It’s very early days to speculate on landfall for major hurricane Irma, which became a Category 5 monster storm this afternoon with winds of 180 mph, but should the forecast track prove correct and Irma make landfall in Florida it is expected that it would hit reinsurance interests hard, according to KBW.
Hurricane Irma is tracking towards the northern Leeward Islands of the Caribbean, where catastrophic impacts are possible and lives at risk. Following that Irma will track towards southern Florida, where it is forecast to make a turn towards the north and come ashore, with experts suggesting it will still be a very major storm at that stage.
While recent hurricane Harvey is not expected to be the catastrophe event that could turn reinsurance industry pricing, hurricane Irma looks like its worst case scenario (based on the latest forecasts) could at least put a much firmer floor in place.
Harvey has largely been an event for the insurers, with reinsurers expected to pick up a share, but less significant than other hurricane events due to the water driven nature of most of the losses.
Hurricane Irma’s potential impact could actually increase the losses for the industry from Harvey, KBW’s analysts suggest, explaining that a second hurricane impact in such quick succession could drive up the cost of repairs and materials, causing inflation to Harvey claims.
But more of concern is the direct Florida landfall from a major hurricane Irma, which would; “Probably impact the reinsurers more than would landfall in any other state,” KBW’s analysts explain.
As a result the analysts expect that reinsurers, such as the Bermudian companies, will underperform the broader markets this week due to Irma uncertainty.
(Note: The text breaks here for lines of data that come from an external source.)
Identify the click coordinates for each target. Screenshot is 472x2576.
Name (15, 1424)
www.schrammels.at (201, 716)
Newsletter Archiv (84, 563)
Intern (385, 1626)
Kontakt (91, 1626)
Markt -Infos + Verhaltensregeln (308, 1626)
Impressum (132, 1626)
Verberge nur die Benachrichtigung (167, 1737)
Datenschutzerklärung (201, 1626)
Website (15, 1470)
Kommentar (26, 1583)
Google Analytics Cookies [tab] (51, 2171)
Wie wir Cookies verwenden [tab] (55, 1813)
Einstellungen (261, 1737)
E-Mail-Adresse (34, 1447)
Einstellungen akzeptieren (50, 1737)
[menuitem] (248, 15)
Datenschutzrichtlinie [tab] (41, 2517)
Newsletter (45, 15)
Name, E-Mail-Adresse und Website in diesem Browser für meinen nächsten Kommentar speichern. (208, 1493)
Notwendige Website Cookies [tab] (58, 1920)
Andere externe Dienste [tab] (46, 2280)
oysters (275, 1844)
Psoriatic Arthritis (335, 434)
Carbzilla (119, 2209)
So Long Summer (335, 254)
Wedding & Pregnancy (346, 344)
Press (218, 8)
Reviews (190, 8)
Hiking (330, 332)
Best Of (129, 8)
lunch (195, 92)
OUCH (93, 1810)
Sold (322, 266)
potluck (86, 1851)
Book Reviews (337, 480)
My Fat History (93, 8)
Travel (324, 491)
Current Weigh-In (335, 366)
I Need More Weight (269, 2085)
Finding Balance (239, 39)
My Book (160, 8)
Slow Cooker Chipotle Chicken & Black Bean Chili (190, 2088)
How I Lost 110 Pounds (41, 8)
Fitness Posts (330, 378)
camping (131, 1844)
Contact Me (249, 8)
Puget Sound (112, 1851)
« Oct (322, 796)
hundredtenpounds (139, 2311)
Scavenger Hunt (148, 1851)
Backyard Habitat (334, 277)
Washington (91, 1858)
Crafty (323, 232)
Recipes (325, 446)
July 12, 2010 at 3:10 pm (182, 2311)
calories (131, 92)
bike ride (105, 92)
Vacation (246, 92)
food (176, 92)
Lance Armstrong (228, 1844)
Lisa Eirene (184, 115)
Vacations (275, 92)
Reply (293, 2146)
In fact the Dow Jones reinsurance index fell near 2% in trading early today and has yet to recover, while the share prices of the major European reinsurers have also declined today, which is likely due to the Irma threat.
But really showing how the markets view the threat from hurricane Irma, Floridian primary insurers stock prices dropped as much as 15% today, as nervous investors took in the latest forecasts.
Florida’s homeowners insurers are major buyers of reinsurance, meaning they also have a lot of collateralized reinsurance, ILS and catastrophe bond covers in force, and also have lower retention rates than the U.S. nationwide insurers, which KBW says means; “Their reinsurance partners should incur the lion’s share of hurricane losses.”
KBW says that investors may start to “bake in higher catastrophe loss provisions now that the decade-plus streak of no major hurricanes has ended,” which will pressure valuations and also further pressure reinsurers facing soft market challenges.
That’s becoming evident in the share price movements seen in the Floridian primary insurers today and is something we should watch out for in Bermudian and other reinsurance firms over the coming days (Renaissance Re and Everest Re are both down 4.5% so far today).
Reinsurers have seen their catastrophe budgets eroded somewhat by Harvey and now hurricane Irma threatens to potentially wipe them out entirely, which could see many reinsurance firms tipping into negative return territory for 2017.
It should also be remembered that it is only early September and there are nearly three months of the 2017 U.S. hurricane season still to run, which given the activity seen it is possible we will see further storm threats in the weeks to come.
We’re already hearing reports of live cat ILW trading activity on hurricane Irma, at least quoting if not buying at this stage and we understand some secondary cat bond positions are starting to see interest as well.
But, it remains early for forecasts of loss and hurricane Irma could shift its path or weaken still, however the longer it goes without such a shift or weakening pattern the more potential there is that the reinsurance and ILS sector will take a hit.